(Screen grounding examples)
-----

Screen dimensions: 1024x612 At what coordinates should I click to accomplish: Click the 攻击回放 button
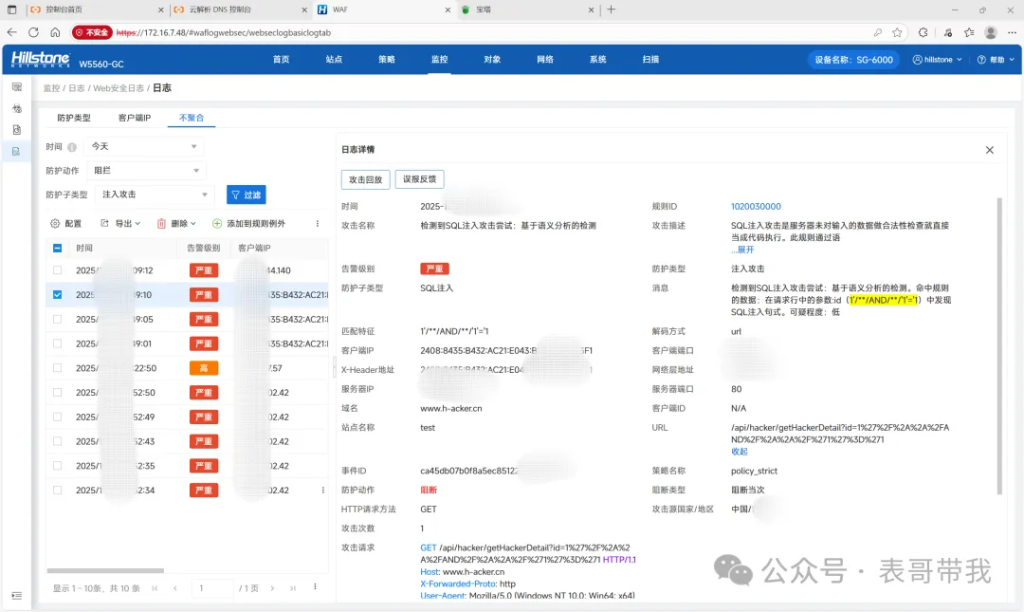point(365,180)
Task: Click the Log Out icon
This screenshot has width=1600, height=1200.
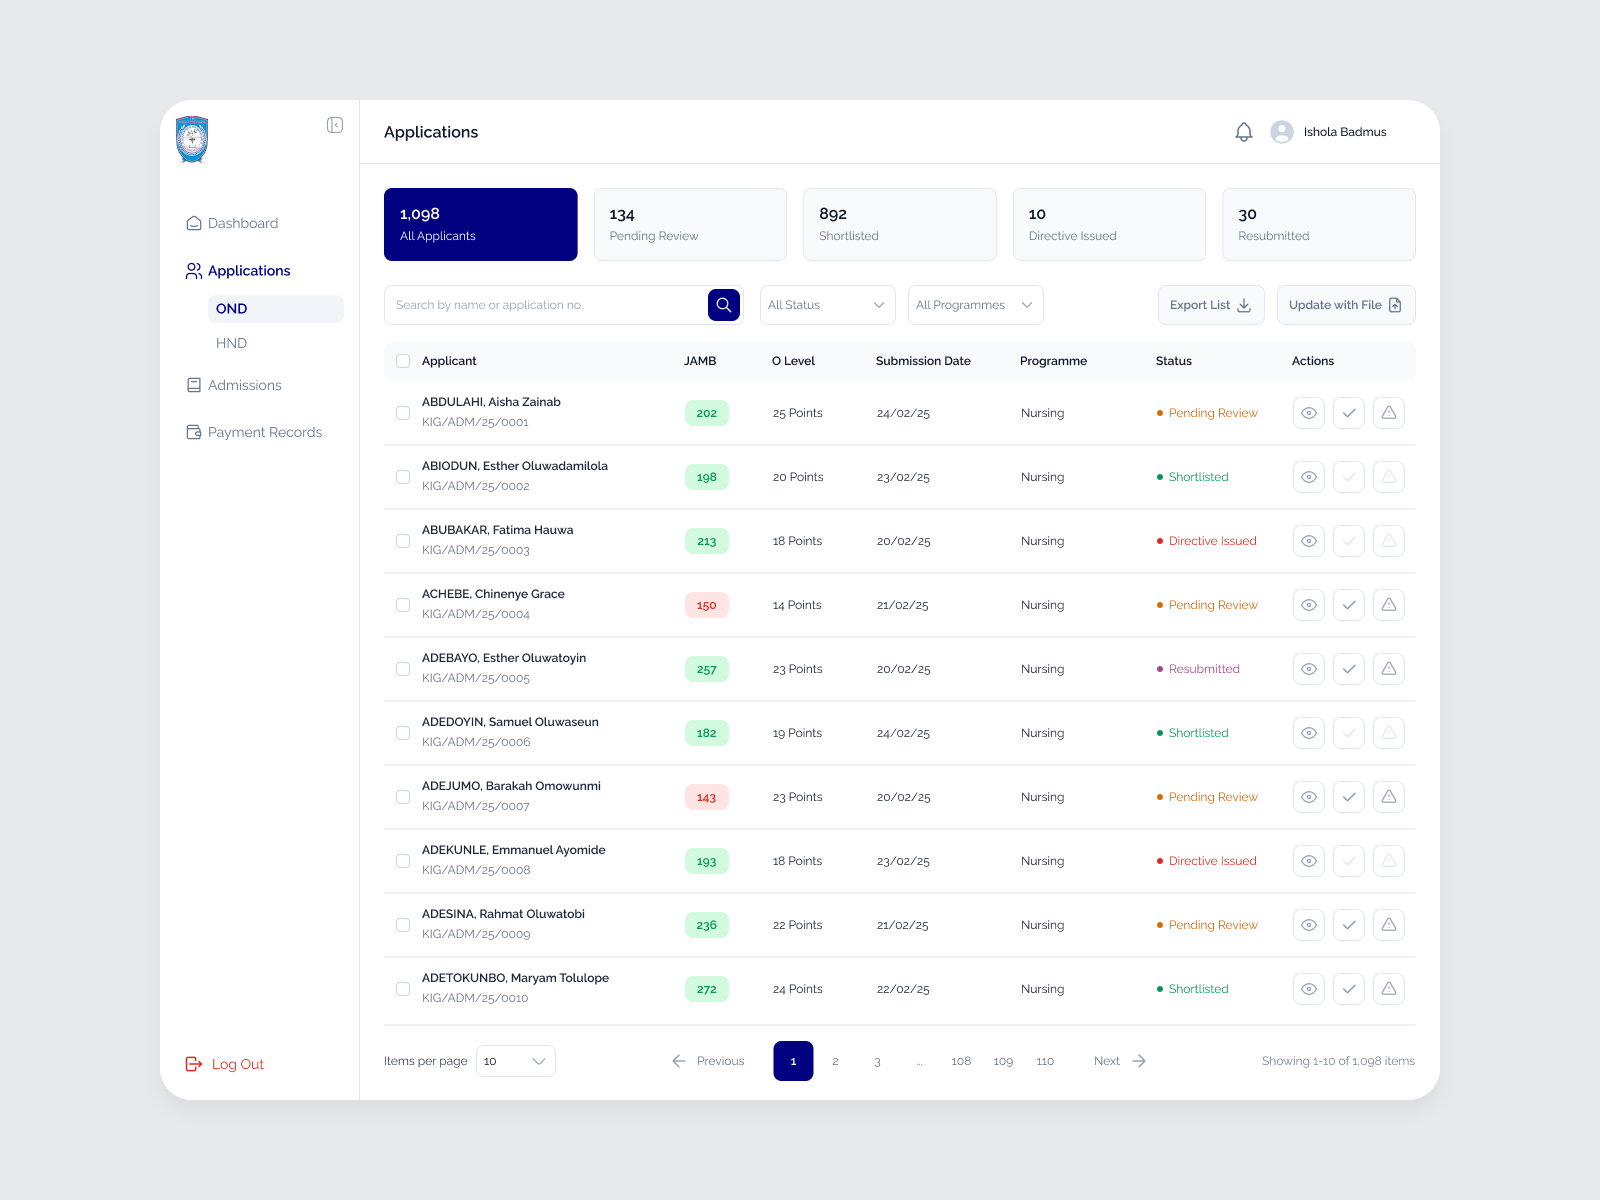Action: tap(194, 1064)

-----

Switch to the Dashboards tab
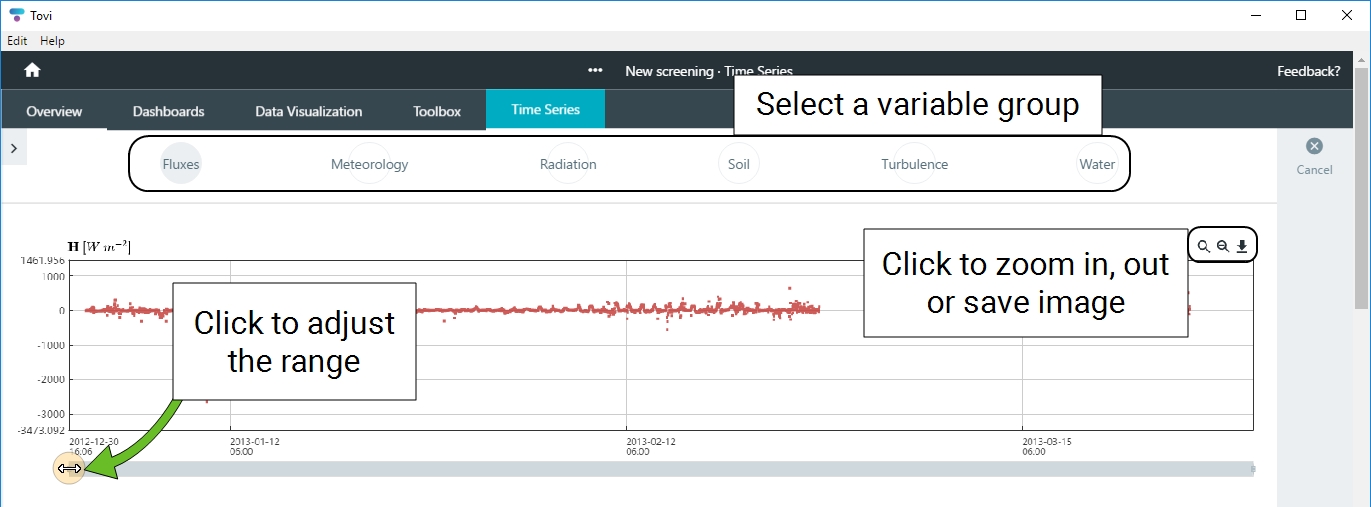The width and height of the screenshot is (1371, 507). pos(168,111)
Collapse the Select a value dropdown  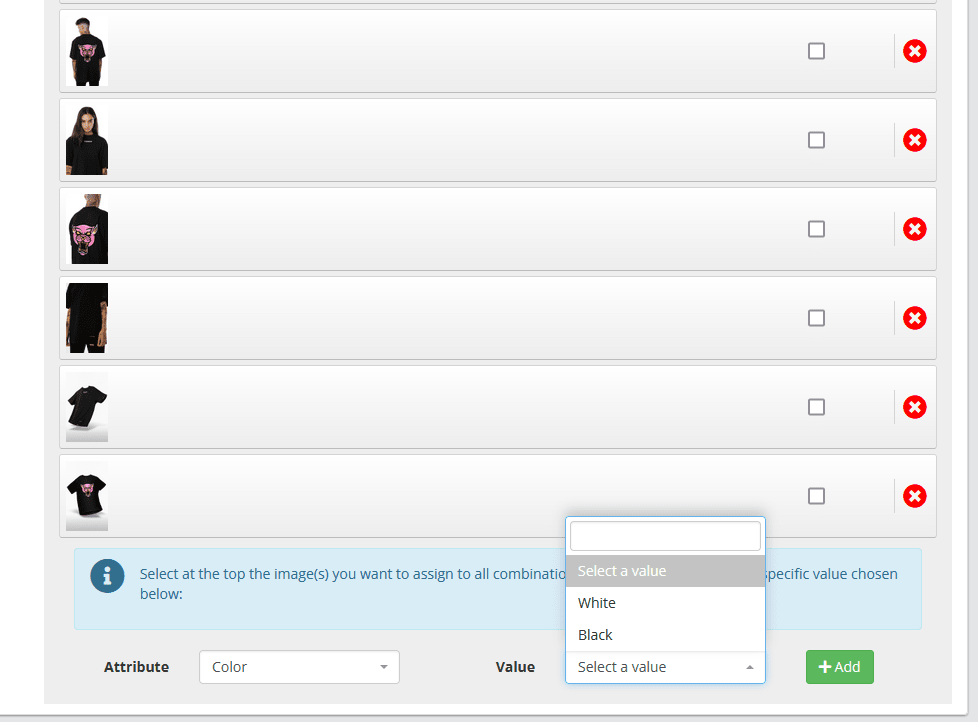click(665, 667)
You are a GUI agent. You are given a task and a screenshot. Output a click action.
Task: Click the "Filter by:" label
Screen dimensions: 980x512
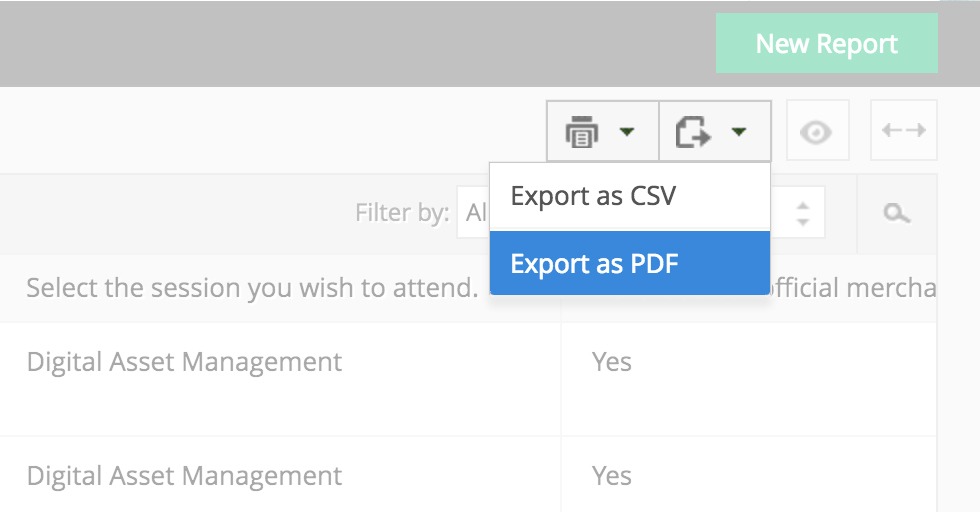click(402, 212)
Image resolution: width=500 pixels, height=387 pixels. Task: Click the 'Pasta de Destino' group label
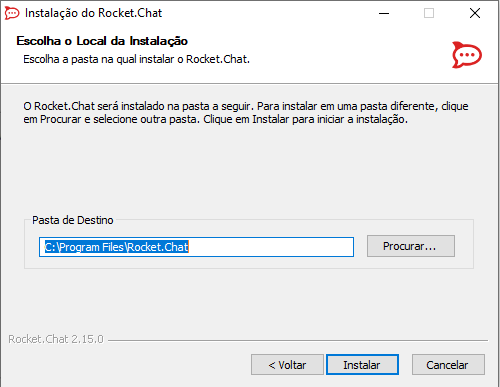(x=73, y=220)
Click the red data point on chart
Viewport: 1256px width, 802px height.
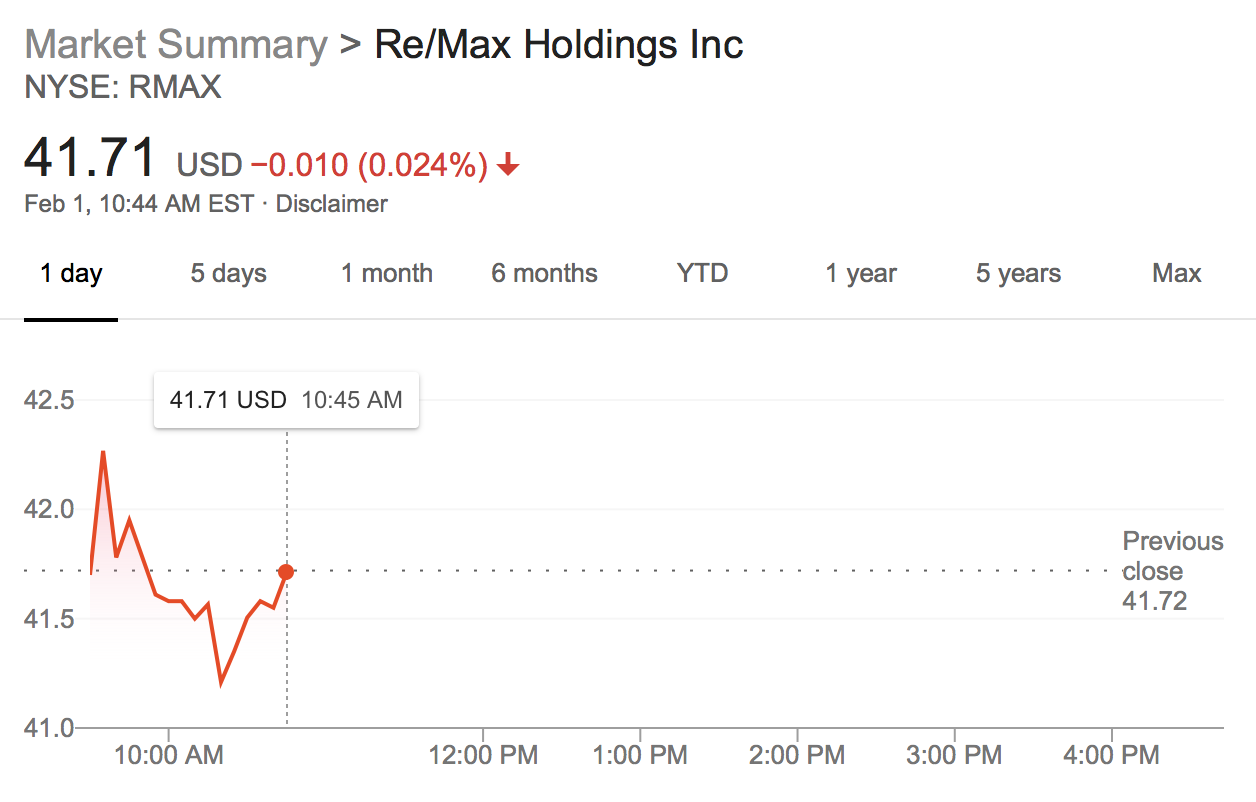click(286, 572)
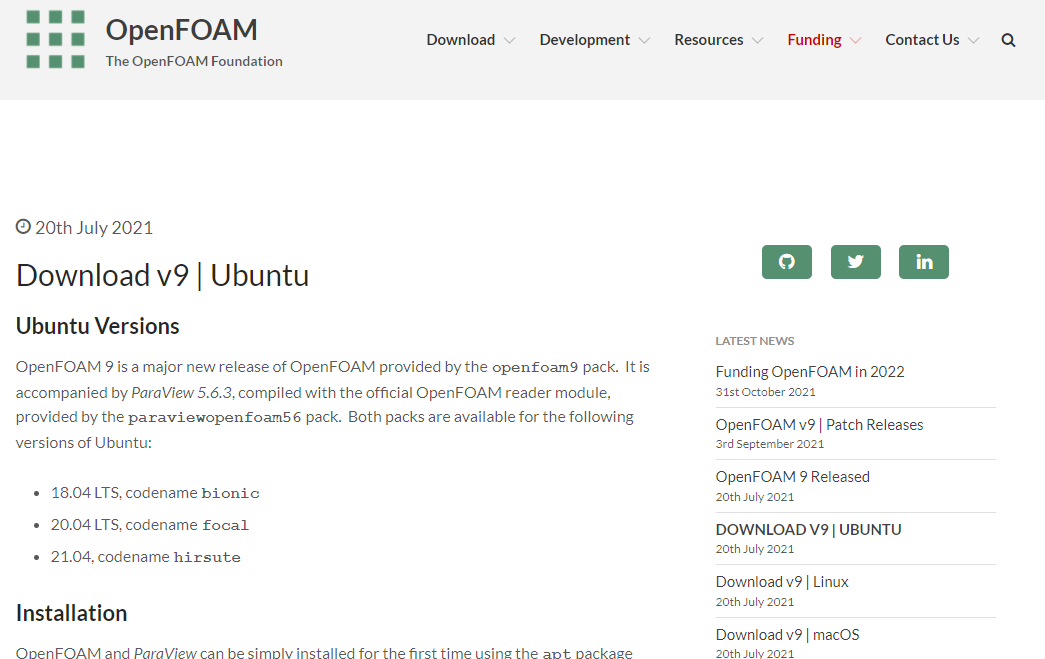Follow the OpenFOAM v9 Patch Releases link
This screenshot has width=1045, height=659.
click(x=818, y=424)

-----

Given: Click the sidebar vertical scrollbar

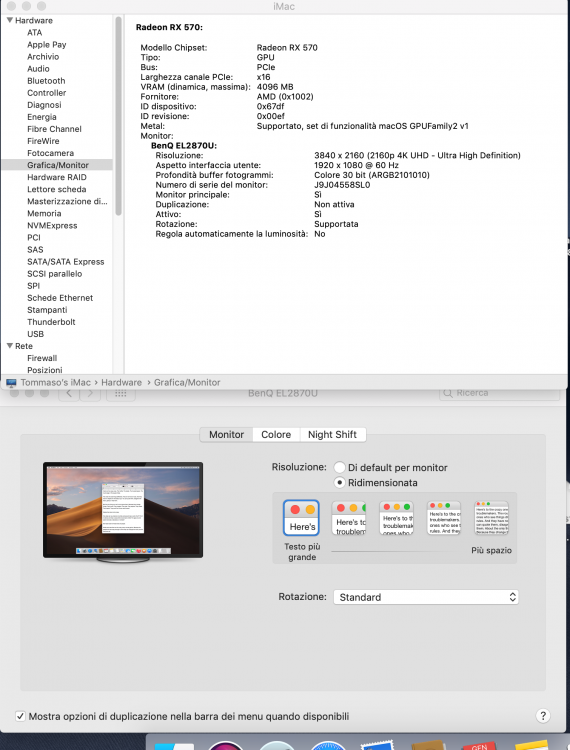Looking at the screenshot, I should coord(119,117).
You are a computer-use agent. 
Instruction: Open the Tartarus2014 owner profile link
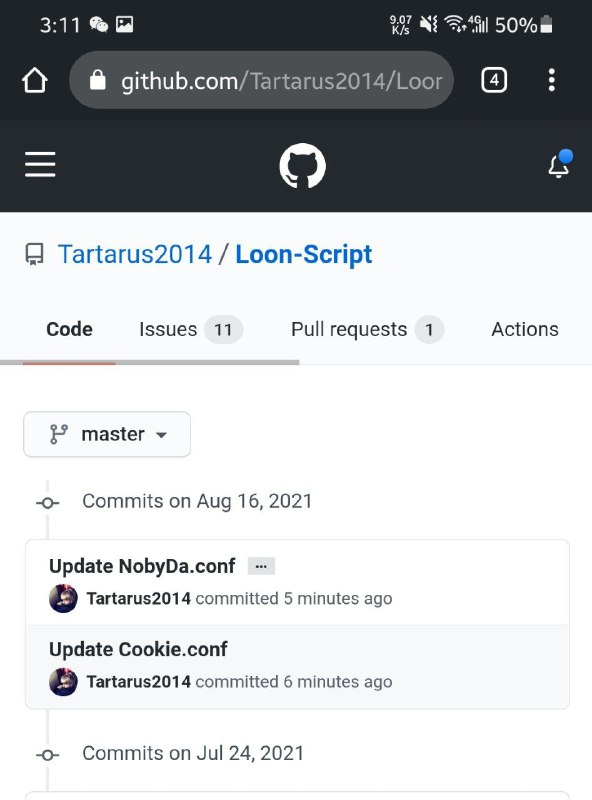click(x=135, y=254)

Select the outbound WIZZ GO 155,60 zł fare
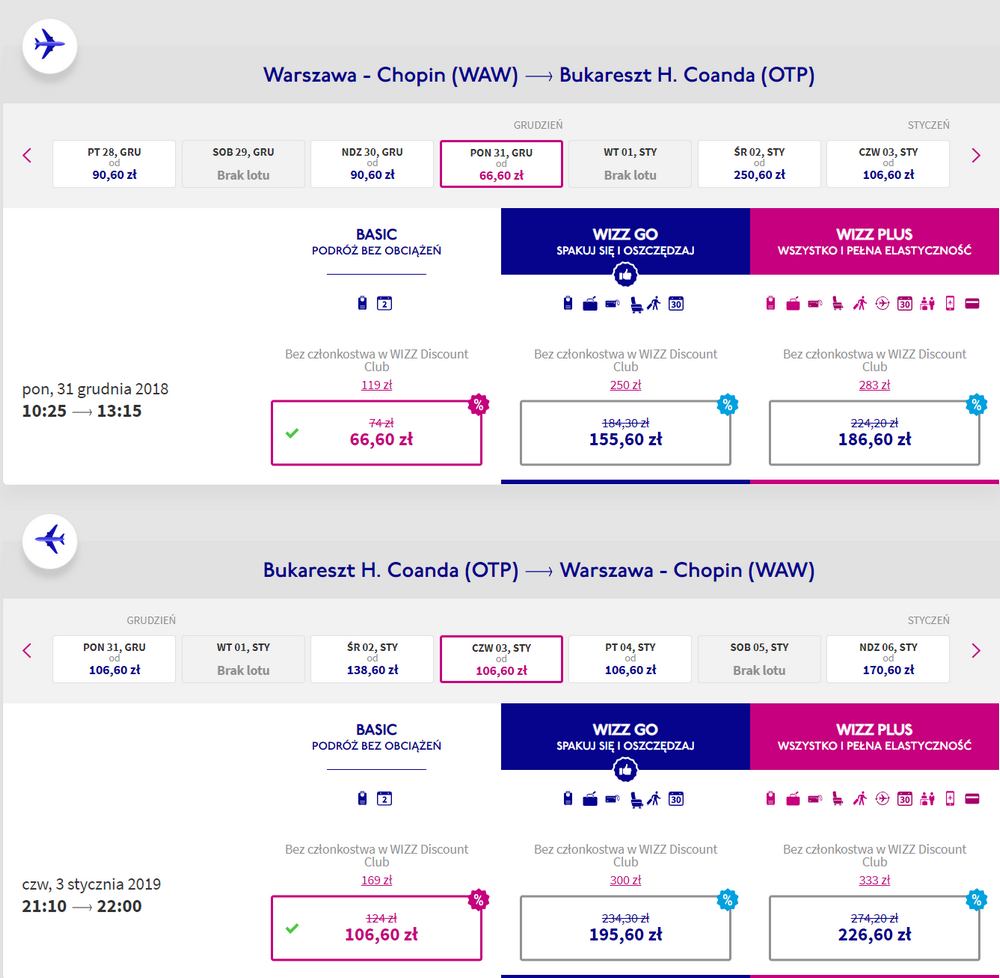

-----

## PROMPT
Rewrite the section of the entries that opens with the line containing "Screen dimensions: 1024x612" and closes with the line containing "Action: tap(194, 1064)" as a JSON list of strings, one string per line with blank lines skipped. Leave the pictures out.

## WRITTEN ANSWER
[
  "Screen dimensions: 1024x612 At what coordinates should I click to accomplish: Click the 攻击回放 button",
  "point(365,180)",
  "Task: Click the Log Out icon",
  "This screenshot has width=1600, height=1200.",
  "Action: tap(194, 1064)"
]